What We Know About the Colonial Pipeline Cyberattack

That gave them an enormous competitive advantage over the East Coast refineries that imported oil from abroad or by rail from North Dakota once the shale boom there took off. As the local refineries shut their doors, the Colonial Pipeline became increasingly important as a conduit from Texas and Louisiana refineries.

The Midwest has its own pipelines from the Gulf Coast, but while the East Coast closed refineries, the Midwest has opened a few new plants and expanded others to process Canadian oil, much from the Alberta oil sands, over the last 20 years. California and the Pacific Northwest have sufficient refineries to process crude produced in California and Alaska, as well as South America.

How serious is the immediate problem?

Not very. The Northeast supply system is flexible and resilient.

Many hurricanes have damaged pipelines and refineries on the Gulf Coast in the past, and the East Coast was able to manage. The federal government stores millions of gallons of crude oil and refined products for emergencies. Refineries can import oil from Europe, Canada and South America, although trans-Atlantic cargo can take as much as two weeks to arrive.

When Hurricane Harvey hit Texas in 2017, damaging refineries, Colonial Pipeline shipments to the Northeast were suspended for nearly two weeks. Gasoline prices at New York Harbor quickly climbed more than 25 percent, and the added costs were passed on to motorists. Prices took over a month to return to previous levels.

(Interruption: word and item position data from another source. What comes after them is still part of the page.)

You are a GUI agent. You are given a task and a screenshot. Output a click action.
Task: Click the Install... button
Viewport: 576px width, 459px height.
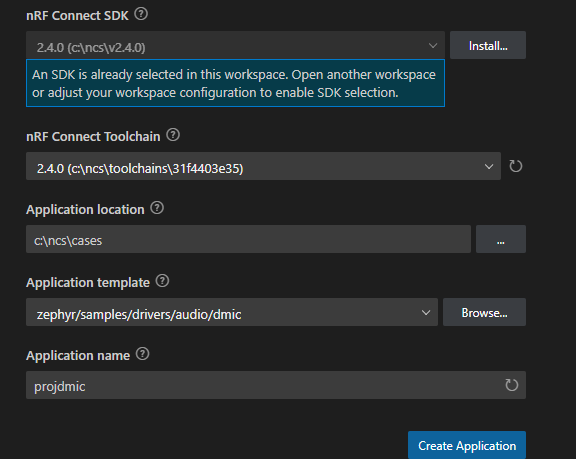click(x=488, y=45)
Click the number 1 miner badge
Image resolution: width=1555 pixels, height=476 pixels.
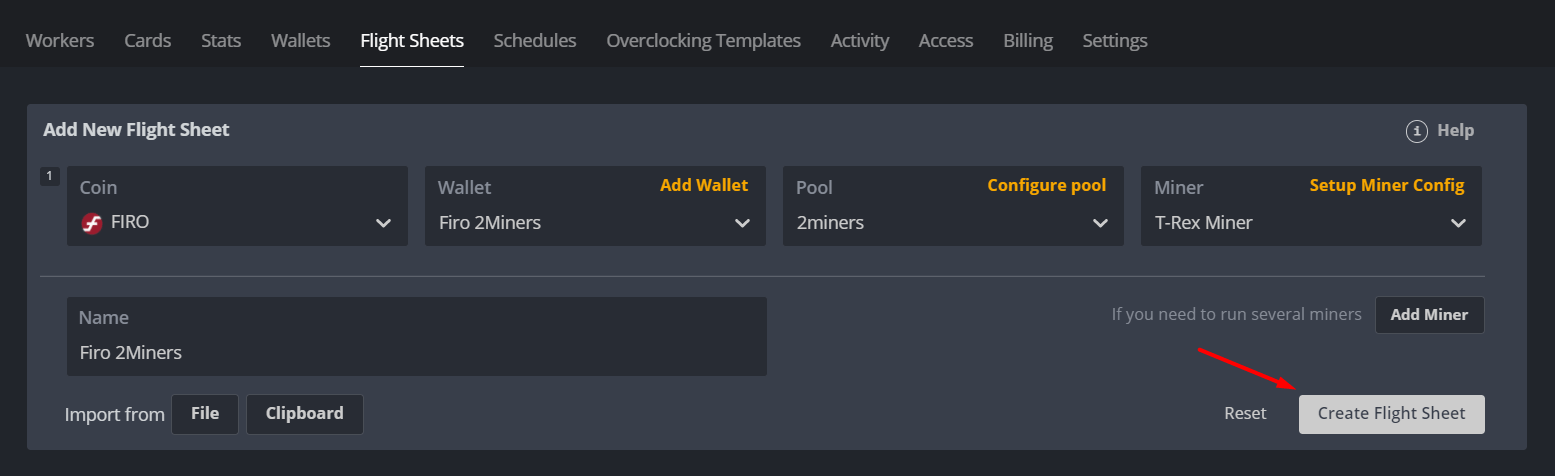(49, 176)
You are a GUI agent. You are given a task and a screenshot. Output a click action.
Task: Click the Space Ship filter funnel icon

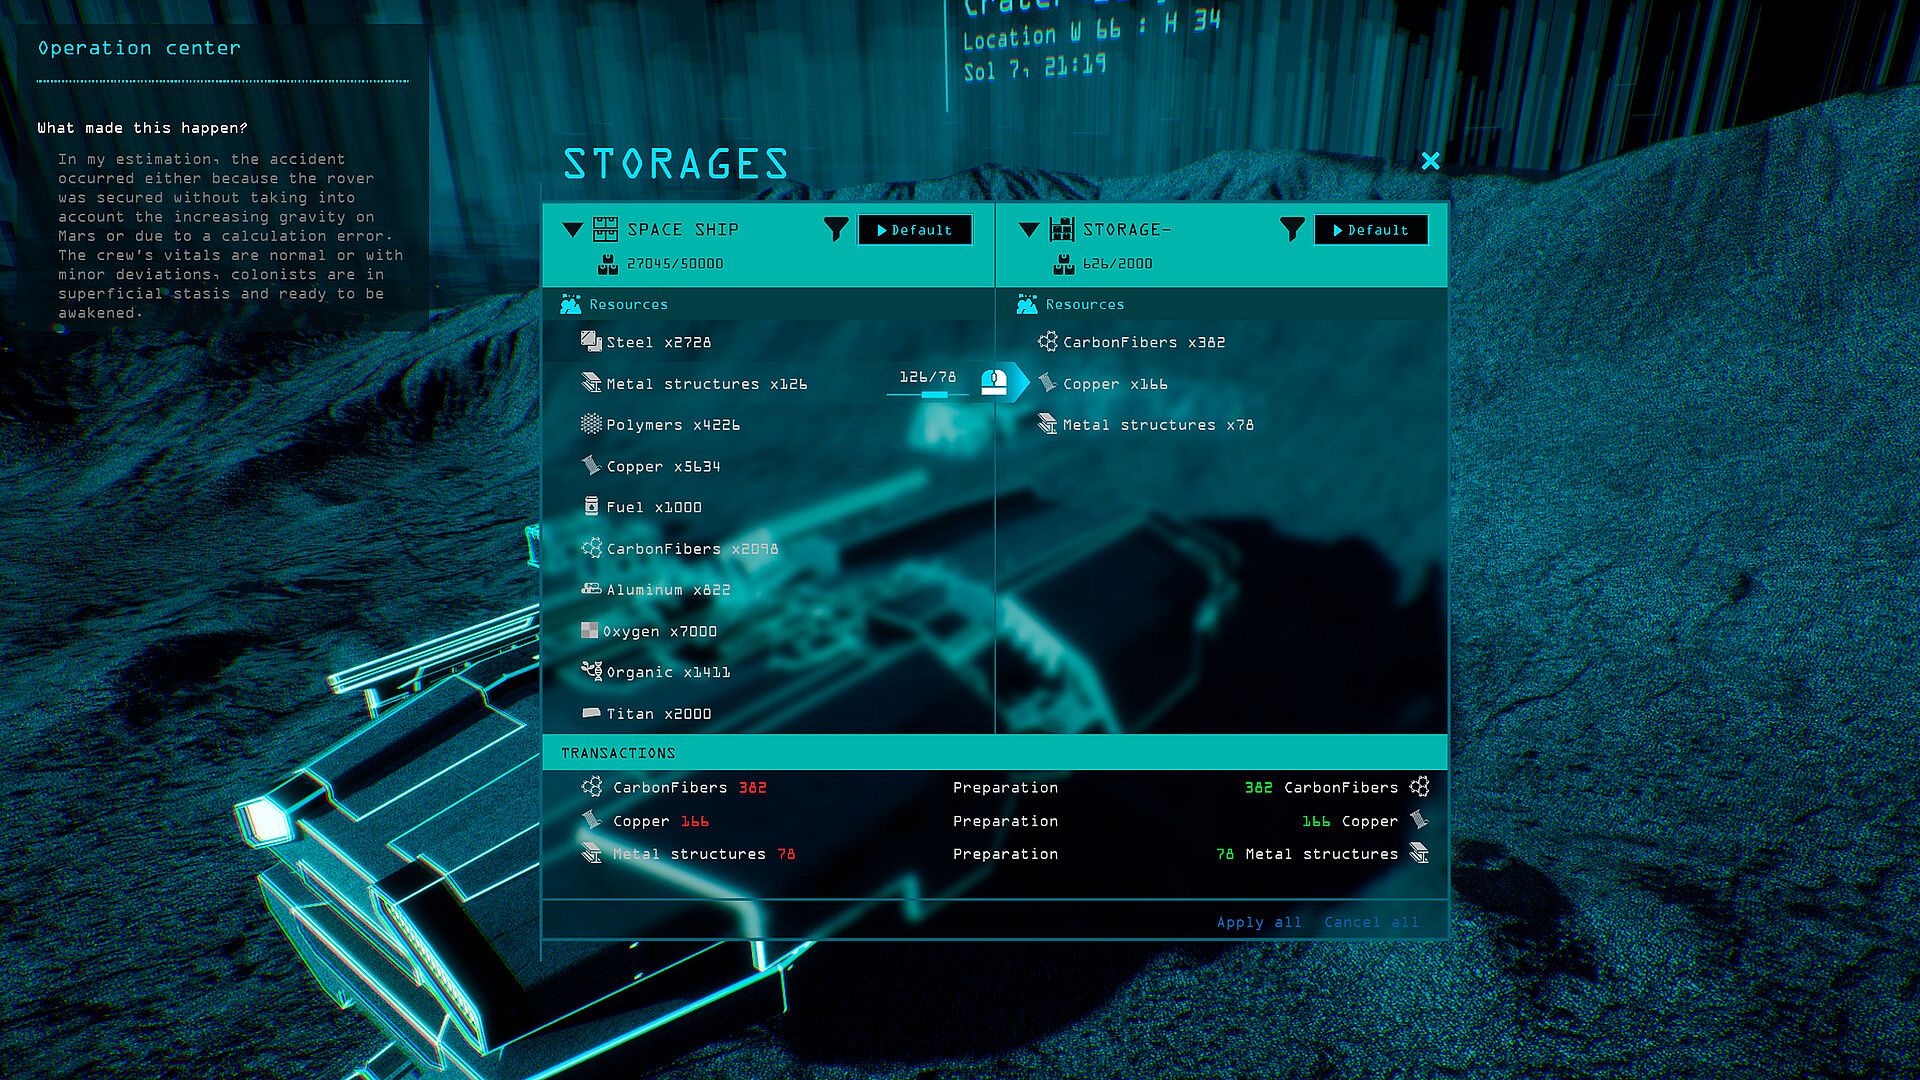(836, 230)
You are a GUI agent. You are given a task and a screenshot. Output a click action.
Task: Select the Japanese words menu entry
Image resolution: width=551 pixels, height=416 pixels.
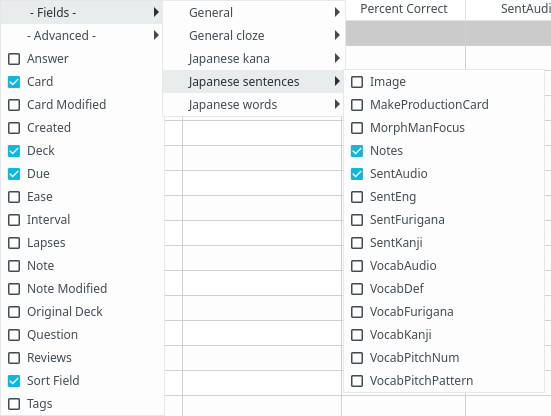253,105
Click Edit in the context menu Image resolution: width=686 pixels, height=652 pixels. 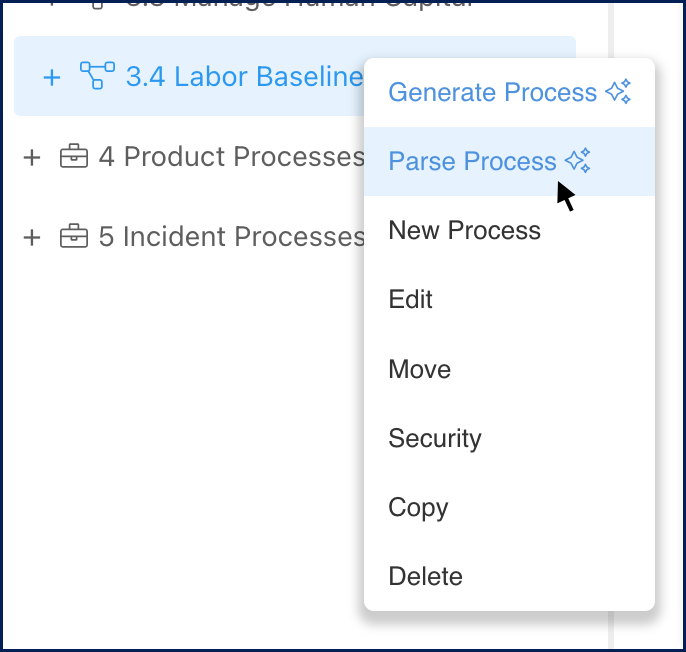[410, 300]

What is the larger threat?

The hacking of a major pipeline, while not a major problem for motorists, is a sign of the times. Criminal groups and even nations can threaten power lines, personal information and even banks.

The group responsible for the pipeline attack, DarkSide, typically locks up its victims’ data using encryption, and threatens to release the data unless a ransom is paid. Colonial Pipeline has not said whether it has paid or intends to pay a ransom.

“The unfortunate truth is that infrastructure today is so vulnerable that just about anyone who wants to get in can get in,” said Dan Schiappa, chief product officer of Sophos, a British security software and hardware company. “Infrastructure is an easy — and lucrative — target for attackers.”